● Stated exercise: Echo the data from the line with "Task: Select the ru folder icon" to the line with "pos(971,676)", both included, and nothing else.

═════ Input data

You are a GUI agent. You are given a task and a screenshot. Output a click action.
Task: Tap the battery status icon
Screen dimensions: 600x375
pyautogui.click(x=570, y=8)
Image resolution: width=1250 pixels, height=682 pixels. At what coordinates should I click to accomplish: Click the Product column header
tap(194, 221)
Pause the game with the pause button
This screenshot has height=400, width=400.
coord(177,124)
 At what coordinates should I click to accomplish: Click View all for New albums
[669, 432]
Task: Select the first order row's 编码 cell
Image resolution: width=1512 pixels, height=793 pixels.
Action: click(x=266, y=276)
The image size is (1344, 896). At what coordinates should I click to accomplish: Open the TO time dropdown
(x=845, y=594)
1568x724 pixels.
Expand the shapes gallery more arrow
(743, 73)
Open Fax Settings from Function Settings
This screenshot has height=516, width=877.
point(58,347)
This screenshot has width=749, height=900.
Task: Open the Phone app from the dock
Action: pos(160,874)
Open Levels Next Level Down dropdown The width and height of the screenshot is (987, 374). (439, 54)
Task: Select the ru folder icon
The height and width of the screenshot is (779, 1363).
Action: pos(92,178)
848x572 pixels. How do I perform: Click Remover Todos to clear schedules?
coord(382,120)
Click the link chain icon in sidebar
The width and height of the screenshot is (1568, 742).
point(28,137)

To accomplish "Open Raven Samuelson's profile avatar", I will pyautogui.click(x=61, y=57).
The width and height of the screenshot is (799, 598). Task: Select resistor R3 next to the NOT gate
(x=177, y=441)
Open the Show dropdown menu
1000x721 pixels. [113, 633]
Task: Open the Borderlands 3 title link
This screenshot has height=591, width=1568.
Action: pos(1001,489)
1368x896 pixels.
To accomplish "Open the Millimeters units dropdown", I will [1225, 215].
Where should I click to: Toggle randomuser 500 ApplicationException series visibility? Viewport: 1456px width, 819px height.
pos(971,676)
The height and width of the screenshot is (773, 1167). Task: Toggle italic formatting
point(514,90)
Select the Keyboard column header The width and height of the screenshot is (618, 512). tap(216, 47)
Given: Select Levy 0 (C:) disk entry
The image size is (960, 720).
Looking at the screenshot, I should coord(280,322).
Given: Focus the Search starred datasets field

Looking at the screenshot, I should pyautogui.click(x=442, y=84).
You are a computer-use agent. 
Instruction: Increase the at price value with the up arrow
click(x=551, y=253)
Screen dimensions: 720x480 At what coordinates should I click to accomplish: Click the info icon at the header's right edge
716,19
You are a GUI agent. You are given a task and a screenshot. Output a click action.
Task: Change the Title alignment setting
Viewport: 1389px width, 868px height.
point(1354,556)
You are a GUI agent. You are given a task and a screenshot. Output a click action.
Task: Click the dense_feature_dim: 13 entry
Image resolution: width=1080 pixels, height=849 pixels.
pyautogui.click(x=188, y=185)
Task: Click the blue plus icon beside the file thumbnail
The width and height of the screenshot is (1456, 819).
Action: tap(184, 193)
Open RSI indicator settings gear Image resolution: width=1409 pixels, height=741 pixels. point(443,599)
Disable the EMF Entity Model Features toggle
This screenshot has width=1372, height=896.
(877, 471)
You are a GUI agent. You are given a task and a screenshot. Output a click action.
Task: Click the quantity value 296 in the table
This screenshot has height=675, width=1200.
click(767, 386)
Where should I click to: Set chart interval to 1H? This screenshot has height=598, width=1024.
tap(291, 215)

══════════

● The output:
Task: Select the ru folder icon
The height and width of the screenshot is (779, 1363).
Action: pos(92,178)
848x572 pixels. How do I perform: Click Remover Todos to clear schedules?
coord(382,120)
Click the link chain icon in sidebar
The width and height of the screenshot is (1568, 742).
point(28,137)

To accomplish "Open Raven Samuelson's profile avatar", I will pyautogui.click(x=61, y=57).
The width and height of the screenshot is (799, 598). Task: Select resistor R3 next to the NOT gate
(x=177, y=441)
Open the Show dropdown menu
1000x721 pixels. [113, 633]
Task: Open the Borderlands 3 title link
This screenshot has height=591, width=1568.
Action: pos(1001,489)
1368x896 pixels.
To accomplish "Open the Millimeters units dropdown", I will [1225, 215].
Where should I click to: Toggle randomuser 500 ApplicationException series visibility? Viewport: 1456px width, 819px height.
pos(971,676)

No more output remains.